··· TASK DATA
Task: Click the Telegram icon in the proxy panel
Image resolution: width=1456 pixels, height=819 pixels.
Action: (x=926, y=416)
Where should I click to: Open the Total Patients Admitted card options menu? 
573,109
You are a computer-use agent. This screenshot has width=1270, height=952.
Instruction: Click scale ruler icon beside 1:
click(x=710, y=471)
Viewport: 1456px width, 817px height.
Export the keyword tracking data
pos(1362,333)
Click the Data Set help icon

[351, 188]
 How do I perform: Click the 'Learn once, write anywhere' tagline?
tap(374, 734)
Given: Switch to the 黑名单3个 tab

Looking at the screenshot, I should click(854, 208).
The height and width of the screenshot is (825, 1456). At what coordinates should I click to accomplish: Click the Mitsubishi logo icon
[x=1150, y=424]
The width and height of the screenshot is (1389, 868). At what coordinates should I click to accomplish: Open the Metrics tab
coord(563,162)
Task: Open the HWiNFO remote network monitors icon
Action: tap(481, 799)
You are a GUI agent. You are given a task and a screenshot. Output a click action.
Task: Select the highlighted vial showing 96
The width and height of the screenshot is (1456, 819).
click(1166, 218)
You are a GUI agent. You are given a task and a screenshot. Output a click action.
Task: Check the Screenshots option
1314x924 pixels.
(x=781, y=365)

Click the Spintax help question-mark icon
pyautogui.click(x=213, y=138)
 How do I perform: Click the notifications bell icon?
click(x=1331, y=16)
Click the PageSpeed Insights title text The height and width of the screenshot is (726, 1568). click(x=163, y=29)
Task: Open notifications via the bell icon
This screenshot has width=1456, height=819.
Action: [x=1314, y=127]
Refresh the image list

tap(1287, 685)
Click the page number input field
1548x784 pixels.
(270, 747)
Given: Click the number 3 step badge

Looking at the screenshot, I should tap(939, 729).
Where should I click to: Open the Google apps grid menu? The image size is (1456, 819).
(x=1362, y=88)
······
*YOUR TASK*. Please output only the lines from the one holding "Click the Data Set help icon" to the end of the records, first and last included, exactly as they appear.

*OUTPUT OF THE EXERCISE*.
Click the Data Set help icon

[351, 188]
 How do I perform: Click the 'Learn once, write anywhere' tagline?
tap(374, 734)
Given: Switch to the 黑名单3个 tab

Looking at the screenshot, I should click(854, 208).
The height and width of the screenshot is (825, 1456). At what coordinates should I click to accomplish: Click the Mitsubishi logo icon
[x=1150, y=424]
The width and height of the screenshot is (1389, 868). At what coordinates should I click to accomplish: Open the Metrics tab
coord(563,162)
Task: Open the HWiNFO remote network monitors icon
Action: tap(481, 799)
You are a GUI agent. You are given a task and a screenshot. Output a click action.
Task: Select the highlighted vial showing 96
The width and height of the screenshot is (1456, 819).
click(1166, 218)
You are a GUI agent. You are given a task and a screenshot. Output a click action.
Task: Check the Screenshots option
1314x924 pixels.
(x=781, y=365)

Click the Spintax help question-mark icon
pyautogui.click(x=213, y=138)
 How do I perform: Click the notifications bell icon?
click(x=1331, y=16)
Click the PageSpeed Insights title text The height and width of the screenshot is (726, 1568). click(x=163, y=29)
Task: Open notifications via the bell icon
This screenshot has width=1456, height=819.
Action: [x=1314, y=127]
Refresh the image list

tap(1287, 685)
Click the page number input field
1548x784 pixels.
(270, 747)
Given: Click the number 3 step badge

Looking at the screenshot, I should tap(939, 729).
Where should I click to: Open the Google apps grid menu? The image size is (1456, 819).
(x=1362, y=88)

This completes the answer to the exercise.